Yes, many Russian policymakers opposed the concessions being made at the time by Gorbachev in part because of the implications for eastern Europe. Russia was given verbal assurances about the limits of Nato’s expansion, but no written guarantees. In March 1991 John Major, for instance, was asked by the Soviet defence minister, Marshal Dmitry Yazov, about eastern Europe’s interest in joining Nato. Major, according to the diaries of the British ambassador to Moscow, Rodric Braithwaite, assured him “nothing of that sort will ever happen”.

Did Russia complain about the ‘betrayal’?

Repeatedly. In 1993 Boris Yeltsin, angling for Russia to join Nato, wrote to President Bill Clinton to argue any further expansion of Nato eastwards breached the spirit of the 1990 treaty. The US state department, undecided at the time about Poland’s call to join Nato, was so sensitive to the charge of betrayal that Clinton-era officials even asked the German foreign ministry formally to report on the complaint’s merits. The German foreign minister’s top aide replied in October 1993 that the complaint was formally wrong but he could understand “why Yeltsin thought that Nato had committed itself not to extend beyond its 1990 limits”.

Nato expansion map

Did the deceit narrative poison relations?

Yes. In 1997 at the time of the Nato-Russia Founding Act, a treaty designed to create a new relationship between the alliance and Russia, foreign minister Yevgeny Primakov again raised Baker’s “double dealing” 6 years earlier. It prompted the then US secretary of state, Warren Christopher, to commission an internal report into the claim. The report drew a distinction between side comments made by German politicians, such as Hans-Dietrich Genscher, ruling out Nato expansion, and what was agreed in the treaty text.

So did Russia at some points sanction Nato expansion?

Yes. In August 1993 Yeltsin, in talks with the Polish leader, Lech Wałęsa, conceded Poland’s right to join Nato, a concession that left his colleagues thunderstruck. More formally Russia did the same with the Nato Russia Founding Act in 1996.

Was there an alternative?

Some say yes. Sarotte argues Washington won its power battle over enlargement, but in a way that led to confrontation, not cooperation, with Moscow.
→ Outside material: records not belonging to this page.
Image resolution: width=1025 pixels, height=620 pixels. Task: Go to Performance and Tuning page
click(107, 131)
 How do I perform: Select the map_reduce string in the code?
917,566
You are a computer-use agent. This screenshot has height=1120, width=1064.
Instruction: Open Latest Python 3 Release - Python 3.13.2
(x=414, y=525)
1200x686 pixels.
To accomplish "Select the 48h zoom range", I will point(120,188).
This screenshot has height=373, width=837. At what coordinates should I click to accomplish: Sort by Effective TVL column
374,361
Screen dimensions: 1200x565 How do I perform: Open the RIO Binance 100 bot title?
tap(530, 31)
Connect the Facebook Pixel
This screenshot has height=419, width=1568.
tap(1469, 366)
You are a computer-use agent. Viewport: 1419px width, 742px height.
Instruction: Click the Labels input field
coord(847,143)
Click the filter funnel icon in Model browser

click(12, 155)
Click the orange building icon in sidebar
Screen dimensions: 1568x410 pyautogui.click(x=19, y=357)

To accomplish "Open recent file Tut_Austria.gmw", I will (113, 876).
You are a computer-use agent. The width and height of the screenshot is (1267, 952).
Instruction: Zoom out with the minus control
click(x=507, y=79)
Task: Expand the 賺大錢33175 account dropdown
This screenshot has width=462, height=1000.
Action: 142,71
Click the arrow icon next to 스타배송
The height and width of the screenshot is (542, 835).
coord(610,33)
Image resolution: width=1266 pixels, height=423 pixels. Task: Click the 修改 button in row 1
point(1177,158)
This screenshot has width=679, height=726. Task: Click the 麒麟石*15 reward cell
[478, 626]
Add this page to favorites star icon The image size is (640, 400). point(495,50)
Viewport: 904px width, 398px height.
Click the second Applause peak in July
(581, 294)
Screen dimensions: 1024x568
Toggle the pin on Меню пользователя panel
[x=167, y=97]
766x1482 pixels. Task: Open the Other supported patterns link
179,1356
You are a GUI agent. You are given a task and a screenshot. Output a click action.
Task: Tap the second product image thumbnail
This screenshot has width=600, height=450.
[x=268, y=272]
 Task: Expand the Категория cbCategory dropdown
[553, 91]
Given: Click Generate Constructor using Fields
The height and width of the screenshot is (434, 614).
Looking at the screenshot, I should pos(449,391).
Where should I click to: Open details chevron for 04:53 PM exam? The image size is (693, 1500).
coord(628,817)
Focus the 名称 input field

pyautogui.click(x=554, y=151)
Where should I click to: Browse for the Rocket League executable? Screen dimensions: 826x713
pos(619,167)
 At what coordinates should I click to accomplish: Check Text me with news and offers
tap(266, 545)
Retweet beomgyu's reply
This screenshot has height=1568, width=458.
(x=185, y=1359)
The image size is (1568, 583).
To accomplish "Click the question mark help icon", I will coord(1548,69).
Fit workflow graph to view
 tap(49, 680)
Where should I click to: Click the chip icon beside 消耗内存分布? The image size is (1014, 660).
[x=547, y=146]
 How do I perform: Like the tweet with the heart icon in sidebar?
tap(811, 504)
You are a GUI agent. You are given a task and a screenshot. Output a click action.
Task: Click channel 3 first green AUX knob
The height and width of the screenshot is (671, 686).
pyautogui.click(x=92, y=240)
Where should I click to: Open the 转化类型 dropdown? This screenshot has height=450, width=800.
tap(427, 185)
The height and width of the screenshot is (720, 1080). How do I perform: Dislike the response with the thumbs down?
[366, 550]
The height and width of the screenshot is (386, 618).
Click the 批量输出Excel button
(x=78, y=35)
Russia throughout presented itself as a potential Nato member, but the US always saw this as a fantasy that would paralyse the alliance. The US often preferred to deflect rather than reject. The US administration in 1993 could have delayed Nato expansion, but supporters who saw it as a democratic right of the former Warsaw Pact countries defeated those who argued it would weaken both Russian support for arms control and the forces of reform inside Russia.

Was Russia in a true position to negotiate?

Russia’s economy and politics were in ruins. “Not One Inch” details how Russian openness to Nato’s expansion often turned on the level of financial support provided by the US or Germany, support neither side described as bribes. Such were the levels of Russian corruption that much of this money just went missing as soon as it was transferred.